OBJECTIVE ::
Return each line in the records below that contains the string "computer". Case counts.
━━━━━ DATA FOR PROCESSING ━━━━━
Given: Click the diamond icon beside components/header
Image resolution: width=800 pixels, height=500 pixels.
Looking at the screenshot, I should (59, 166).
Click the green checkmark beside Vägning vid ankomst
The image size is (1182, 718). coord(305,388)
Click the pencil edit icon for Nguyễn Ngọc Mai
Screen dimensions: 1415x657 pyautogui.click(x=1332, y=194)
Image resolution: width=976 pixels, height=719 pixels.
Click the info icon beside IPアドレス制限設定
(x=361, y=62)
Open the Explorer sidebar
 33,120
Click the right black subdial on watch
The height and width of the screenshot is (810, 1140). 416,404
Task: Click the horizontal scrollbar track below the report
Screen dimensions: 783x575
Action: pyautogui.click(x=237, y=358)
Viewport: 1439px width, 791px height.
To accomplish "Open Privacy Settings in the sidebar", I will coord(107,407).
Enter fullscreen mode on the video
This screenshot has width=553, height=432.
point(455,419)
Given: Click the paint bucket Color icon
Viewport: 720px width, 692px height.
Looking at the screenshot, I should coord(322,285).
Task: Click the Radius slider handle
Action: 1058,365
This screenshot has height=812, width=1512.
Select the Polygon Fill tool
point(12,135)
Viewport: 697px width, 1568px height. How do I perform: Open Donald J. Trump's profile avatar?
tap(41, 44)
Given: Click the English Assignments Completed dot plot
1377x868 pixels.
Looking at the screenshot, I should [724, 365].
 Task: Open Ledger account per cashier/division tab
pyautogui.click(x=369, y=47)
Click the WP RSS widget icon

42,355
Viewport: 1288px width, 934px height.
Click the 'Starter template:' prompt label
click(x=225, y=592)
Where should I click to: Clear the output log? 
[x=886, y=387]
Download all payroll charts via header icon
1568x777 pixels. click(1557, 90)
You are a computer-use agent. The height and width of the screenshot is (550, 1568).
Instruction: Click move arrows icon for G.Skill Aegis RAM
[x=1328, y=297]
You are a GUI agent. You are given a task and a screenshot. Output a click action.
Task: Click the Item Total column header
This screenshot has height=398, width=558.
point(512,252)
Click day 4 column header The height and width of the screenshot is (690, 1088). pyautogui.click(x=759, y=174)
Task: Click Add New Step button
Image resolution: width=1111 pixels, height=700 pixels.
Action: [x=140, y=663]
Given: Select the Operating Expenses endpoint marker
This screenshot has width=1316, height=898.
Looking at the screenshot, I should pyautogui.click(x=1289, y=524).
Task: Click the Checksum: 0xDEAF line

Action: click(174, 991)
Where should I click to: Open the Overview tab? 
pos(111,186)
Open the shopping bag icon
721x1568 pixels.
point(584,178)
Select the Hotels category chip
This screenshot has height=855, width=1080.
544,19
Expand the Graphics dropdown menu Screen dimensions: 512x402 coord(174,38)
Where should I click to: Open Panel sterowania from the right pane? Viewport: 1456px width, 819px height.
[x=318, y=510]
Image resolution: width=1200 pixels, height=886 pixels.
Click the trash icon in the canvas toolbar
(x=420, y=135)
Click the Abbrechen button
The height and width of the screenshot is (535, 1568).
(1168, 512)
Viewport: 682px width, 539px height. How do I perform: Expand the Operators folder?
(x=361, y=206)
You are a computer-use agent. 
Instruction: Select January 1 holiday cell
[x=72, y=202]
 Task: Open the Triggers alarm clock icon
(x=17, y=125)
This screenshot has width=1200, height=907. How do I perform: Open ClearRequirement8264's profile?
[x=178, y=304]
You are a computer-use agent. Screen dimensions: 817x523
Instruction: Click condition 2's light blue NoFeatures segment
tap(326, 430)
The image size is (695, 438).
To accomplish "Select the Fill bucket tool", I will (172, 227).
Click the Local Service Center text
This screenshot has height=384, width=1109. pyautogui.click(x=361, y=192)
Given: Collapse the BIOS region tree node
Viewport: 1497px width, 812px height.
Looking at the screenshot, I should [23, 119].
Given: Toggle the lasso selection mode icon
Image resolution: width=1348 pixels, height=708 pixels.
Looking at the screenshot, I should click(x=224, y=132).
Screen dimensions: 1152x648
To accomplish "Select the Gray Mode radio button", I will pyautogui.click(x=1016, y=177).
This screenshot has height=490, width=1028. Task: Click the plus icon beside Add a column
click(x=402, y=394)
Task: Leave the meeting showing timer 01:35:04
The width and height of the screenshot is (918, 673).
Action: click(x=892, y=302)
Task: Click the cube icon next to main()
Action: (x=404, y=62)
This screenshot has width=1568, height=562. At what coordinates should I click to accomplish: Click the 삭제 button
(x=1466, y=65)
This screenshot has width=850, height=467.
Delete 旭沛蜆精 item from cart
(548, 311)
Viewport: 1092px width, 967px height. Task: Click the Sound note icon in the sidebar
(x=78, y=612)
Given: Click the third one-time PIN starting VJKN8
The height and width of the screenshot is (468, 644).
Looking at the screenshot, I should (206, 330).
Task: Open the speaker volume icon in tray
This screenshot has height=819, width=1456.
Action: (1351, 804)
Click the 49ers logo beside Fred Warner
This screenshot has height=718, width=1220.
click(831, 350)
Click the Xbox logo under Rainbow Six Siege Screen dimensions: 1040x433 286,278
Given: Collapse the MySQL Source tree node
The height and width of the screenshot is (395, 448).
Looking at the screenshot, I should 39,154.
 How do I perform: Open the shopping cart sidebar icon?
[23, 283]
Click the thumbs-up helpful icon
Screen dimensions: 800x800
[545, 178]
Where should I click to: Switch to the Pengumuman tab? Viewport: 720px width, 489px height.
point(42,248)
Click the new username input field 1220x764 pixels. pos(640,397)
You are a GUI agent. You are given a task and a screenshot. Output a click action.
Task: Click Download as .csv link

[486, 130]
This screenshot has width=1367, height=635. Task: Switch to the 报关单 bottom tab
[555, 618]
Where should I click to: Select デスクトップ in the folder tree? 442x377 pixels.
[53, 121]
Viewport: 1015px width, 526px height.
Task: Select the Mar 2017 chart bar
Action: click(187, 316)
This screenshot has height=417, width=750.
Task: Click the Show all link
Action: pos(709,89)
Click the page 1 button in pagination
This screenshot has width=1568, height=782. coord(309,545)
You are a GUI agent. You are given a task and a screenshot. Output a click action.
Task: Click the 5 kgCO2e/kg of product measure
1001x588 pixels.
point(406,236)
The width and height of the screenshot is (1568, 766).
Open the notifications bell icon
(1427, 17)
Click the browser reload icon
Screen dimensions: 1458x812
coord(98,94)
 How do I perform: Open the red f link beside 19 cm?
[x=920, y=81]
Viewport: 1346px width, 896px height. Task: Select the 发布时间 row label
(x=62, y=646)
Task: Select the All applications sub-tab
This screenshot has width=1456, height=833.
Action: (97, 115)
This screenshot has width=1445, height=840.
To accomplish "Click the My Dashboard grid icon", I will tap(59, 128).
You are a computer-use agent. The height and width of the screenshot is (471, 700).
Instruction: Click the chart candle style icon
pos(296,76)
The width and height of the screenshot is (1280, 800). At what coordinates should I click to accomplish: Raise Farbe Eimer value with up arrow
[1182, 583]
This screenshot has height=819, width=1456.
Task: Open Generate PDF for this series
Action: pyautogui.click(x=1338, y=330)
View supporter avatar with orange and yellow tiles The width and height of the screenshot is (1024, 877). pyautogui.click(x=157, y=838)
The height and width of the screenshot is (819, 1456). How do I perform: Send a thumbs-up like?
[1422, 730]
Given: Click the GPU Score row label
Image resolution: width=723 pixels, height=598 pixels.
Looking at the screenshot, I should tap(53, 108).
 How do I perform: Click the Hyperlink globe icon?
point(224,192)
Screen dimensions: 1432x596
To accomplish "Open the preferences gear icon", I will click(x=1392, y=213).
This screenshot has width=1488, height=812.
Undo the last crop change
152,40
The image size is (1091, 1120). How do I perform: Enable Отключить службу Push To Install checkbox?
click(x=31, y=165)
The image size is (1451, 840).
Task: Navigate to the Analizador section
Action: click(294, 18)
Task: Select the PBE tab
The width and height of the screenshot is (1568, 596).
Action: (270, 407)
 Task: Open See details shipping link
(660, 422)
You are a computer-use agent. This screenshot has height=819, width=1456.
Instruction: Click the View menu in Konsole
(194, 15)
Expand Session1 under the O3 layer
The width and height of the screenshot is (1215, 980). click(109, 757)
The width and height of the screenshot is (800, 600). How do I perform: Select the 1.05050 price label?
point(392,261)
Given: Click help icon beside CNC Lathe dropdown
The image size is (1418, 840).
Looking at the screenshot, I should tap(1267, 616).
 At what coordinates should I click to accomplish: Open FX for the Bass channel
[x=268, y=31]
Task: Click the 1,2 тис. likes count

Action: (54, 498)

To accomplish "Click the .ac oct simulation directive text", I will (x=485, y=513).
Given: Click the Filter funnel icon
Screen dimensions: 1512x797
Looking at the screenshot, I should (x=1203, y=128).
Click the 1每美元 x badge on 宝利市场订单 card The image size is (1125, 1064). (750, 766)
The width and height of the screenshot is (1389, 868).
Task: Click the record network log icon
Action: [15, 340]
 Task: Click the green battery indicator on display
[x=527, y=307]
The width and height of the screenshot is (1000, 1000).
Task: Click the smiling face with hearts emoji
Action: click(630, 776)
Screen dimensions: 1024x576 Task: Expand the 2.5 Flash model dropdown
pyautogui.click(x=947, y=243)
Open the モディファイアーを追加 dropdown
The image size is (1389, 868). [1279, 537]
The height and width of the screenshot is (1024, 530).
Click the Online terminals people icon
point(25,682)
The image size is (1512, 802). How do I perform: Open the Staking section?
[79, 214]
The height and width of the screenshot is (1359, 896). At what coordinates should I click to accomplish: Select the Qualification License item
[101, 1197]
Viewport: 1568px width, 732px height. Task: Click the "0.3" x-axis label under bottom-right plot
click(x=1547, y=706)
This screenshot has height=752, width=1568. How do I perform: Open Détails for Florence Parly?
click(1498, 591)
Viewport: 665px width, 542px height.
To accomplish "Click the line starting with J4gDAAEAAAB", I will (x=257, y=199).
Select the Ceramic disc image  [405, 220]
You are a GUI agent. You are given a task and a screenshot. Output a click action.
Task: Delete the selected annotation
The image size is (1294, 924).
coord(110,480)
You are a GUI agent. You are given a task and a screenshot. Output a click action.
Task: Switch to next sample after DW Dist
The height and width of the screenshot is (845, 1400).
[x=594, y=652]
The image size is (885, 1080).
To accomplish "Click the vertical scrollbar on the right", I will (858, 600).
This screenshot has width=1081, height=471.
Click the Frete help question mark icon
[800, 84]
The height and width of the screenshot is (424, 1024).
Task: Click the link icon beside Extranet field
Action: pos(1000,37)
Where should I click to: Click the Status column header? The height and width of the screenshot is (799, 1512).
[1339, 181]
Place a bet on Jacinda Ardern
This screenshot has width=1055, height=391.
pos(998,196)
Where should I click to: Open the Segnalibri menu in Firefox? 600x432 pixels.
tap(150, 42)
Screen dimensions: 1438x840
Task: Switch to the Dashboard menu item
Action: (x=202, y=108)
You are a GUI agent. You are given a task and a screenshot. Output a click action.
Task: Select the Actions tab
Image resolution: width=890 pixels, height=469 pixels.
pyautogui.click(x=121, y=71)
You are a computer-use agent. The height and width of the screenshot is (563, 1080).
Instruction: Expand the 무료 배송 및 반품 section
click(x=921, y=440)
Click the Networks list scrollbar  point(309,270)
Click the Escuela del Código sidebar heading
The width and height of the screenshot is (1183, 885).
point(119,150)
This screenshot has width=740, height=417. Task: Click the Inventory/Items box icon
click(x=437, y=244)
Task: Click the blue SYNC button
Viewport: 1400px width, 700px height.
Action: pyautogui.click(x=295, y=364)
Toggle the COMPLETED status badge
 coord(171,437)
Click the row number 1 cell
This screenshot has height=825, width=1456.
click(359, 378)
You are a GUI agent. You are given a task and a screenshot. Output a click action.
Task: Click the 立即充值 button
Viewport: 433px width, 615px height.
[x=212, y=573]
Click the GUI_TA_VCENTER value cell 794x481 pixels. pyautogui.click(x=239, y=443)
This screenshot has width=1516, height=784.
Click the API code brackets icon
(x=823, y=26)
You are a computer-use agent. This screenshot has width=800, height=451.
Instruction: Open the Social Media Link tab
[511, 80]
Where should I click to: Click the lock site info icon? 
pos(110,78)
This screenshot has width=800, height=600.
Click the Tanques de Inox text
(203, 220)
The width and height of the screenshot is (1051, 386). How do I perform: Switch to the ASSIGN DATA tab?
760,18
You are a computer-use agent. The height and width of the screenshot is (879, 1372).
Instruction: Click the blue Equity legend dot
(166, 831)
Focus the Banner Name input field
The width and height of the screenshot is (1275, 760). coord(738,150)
━━━━━
FINAL RESULT ::
You are a computer-use agent. The height and width of the screenshot is (550, 1568).
You are a computer-use agent. 
You are a computer-use agent. Screen dimensions: 817x523
You are a computer-use agent. The height and width of the screenshot is (471, 700).
You are a computer-use agent. This screenshot has height=819, width=1456.
You are a computer-use agent. The height and width of the screenshot is (563, 1080).
You are a computer-use agent. This screenshot has width=800, height=451.
You are a computer-use agent. The height and width of the screenshot is (879, 1372).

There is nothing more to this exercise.